> _Task_: For every line in the records that has the word "accomplish", make a copy.

Saved entries:
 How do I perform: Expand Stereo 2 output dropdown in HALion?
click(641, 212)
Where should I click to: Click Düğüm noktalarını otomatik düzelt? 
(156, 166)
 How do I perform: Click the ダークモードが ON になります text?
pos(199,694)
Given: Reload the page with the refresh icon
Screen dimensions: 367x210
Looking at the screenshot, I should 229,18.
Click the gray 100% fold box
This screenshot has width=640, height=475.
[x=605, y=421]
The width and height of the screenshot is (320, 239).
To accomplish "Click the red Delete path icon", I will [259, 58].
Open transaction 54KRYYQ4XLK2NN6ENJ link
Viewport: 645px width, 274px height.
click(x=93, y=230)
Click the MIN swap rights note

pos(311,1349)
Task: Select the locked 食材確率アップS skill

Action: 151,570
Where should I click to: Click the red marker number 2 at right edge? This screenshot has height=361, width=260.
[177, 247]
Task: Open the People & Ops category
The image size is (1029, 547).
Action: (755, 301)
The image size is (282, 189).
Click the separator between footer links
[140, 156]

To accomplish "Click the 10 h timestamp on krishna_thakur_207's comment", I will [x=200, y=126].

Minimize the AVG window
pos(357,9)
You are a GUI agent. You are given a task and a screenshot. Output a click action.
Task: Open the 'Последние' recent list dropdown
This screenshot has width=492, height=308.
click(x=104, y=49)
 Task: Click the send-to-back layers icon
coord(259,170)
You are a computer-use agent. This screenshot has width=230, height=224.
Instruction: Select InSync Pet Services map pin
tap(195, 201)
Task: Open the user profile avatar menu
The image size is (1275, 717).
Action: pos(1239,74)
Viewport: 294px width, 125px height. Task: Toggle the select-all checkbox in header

> _Exercise answer_:
To accomplish "Click the red Delete path icon", I will [259, 58].
To accomplish "Click the 10 h timestamp on krishna_thakur_207's comment", I will [x=200, y=126].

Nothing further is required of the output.